Reports of end to the euro zone crisis are premature
The sheer size of the imbalances allowed to build up in the period following the launch of the euro means it will be several years before any commentator can declare an end to the crisis is in sight
MARIO DRAGHI, the European Central Bank’s president, revealed the monetary policymaker’s latest creative response to the rolling euro-zone crisis during the first week of September.
Investors greeted the central bank’s latest manoeuvre, known as Outright Monetary Transactions (OMT), enthusiastically, and pushed stock prices to within touching distance of 52-week highs in the days that followed.
The advance added to the robust double-digit percentage point gains already enjoyed since late July, when Draghi declared that “the ECB is ready to do whatever it takes to preserve the euro. And believe me, it will be enough”.
The stock price reaction was understandable in light of the moves in other financial markets, which suggested the OMT programme will be sufficient “to remove tail risks from the euro area”.
The yield on under-pressure 10-year Spanish sovereign bonds, for example, dropped almost 200 basis points from the summer high of 7.4 per cent to well below the psychologically important 6 per cent level.
The yield on comparable Italian government debt securities declined from 6.6 per cent to below 5 per cent over the same period.
Meanwhile, the single currency appreciated by more than 8 per cent vis a vis the dollar, to the highest level in five months.
The programme has been described as a game-changer by some; others have gone so far as declaring that an end to the monetary union’s woes is imminent.
The idea that the latest liquidity operation is an important step is beyond dispute; the notion that the crisis is almost over is sheer nonsense.
The revelation that the ECB would be willing to engage in the unlimited purchase of troubled-periphery, short-maturity sovereign bonds in the secondary market under certain conditions, and would be prepared to continue the programme until its objectives are achieved, means the monetary authority is ready to accept de facto the role of lender of last resort to governments, even though this was not explicitly stated by the central bank.
In acting as lender of last resort to beleaguered governments in the euro zone, the ECB removes the ability of private investors to precipitate a sovereign default.
The bank’s commitment to purchase government debt securities in the secondary market should ensure that new issuance can take place in the primary market at acceptable yields to the sovereign borrower.
Further, the programme should ease liquidity pressures among the periphery’s ailing bank sectors, as the funds from secondary market purchases replace the funds lost to deposit flight.
However, the monetary authority has stated it will engage in the purchase of a country’s debt securities only after that country has formally asked for help via the European support mechanisms, the European Financial Stability Facility (EFSF) and the European Stability Mechanism (ESM).
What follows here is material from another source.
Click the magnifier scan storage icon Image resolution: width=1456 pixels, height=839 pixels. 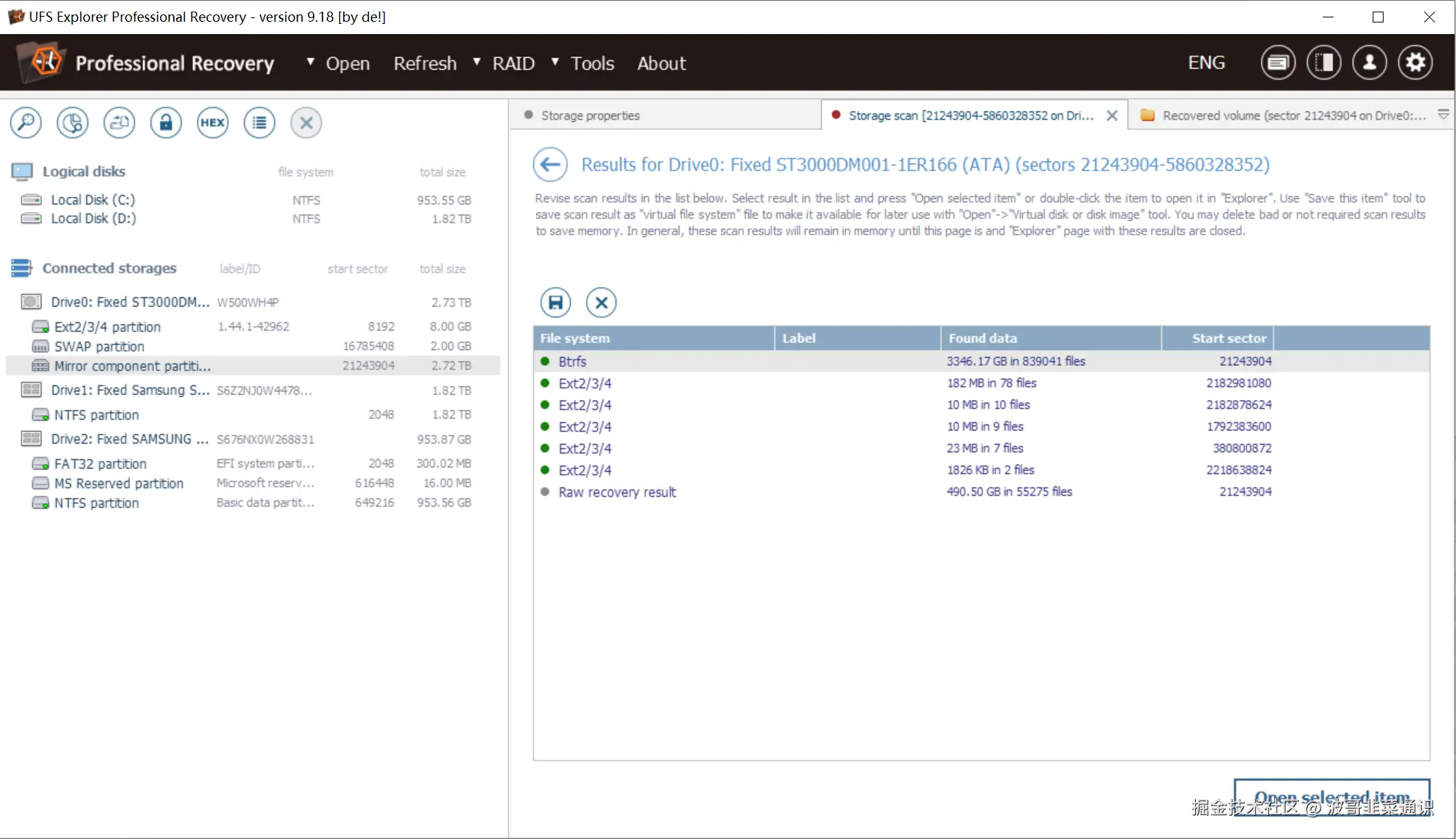point(26,122)
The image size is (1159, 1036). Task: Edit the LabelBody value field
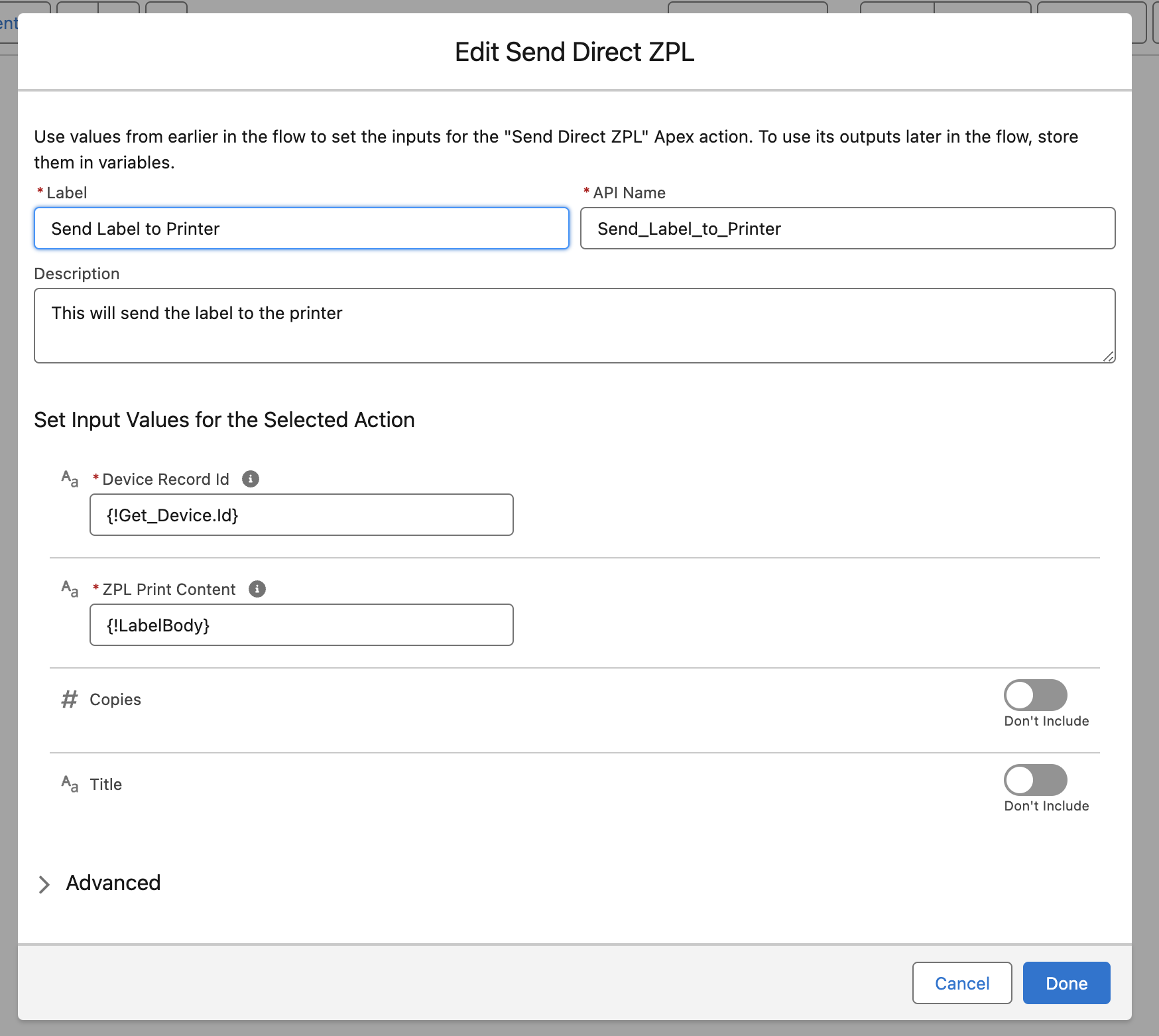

That, in turn, is certain to result in the imposition of a stringent fiscal austerity programme upon the recipient country.
The politically intolerable measures a bailout would impose means democratically elected governments are certain to request support only if the financial markets force them to do so.
That assures continued uncertainty and volatility.
More importantly, the ECB’s latest policy manoeuvre should be viewed in its proper context: as a measure designed to create time for governments in the periphery to implement durable solutions that restore stability.
However, monetary policy is no remedy for the structural problems that have laid the peripheral countries low.
The sheer size of the imbalances allowed to build up in the period following the launch of the single currency means it will be several years before any commentator can declare confidently that an end to the crisis is in sight.
Successful resolution of the crisis requires much more than the reduction of fiscal deficits and public debt ratios to sustainable levels.
It must also involve a sufficient deleveraging of overstretched private-sector balance sheets in several member countries, as well as ample investment in the productive capital stock – not only to spur much-needed job creation to bring down unacceptably high unemployment rates but also to boost exports and eliminate structural external deficits in the absence of a fiscal transfer union.
The attainment of these goals is simply not feasible in the short run. A planned reduction in the fiscal deficit at any given level of output – in tandem with a desired increase in private-sector savings relative to investment – must be accompanied by an equal and opposite adjustment in the financial position of the external sector.
In other words, exports must increase by a sufficient amount vis-a-vis imports to offset weakness in government consumption, household consumption and private investment simply to maintain a constant level of output.
Basic arithmetic indicates that rapid adjustment and hence a quick resolution of the euro crisis is not possible in the absence of currency devaluation and robust external demand. This means that high levels of economic, financial and political uncertainty are virtually certain to persist for several years.
Those who believe the monetary union’s travails are close to an end are dreaming.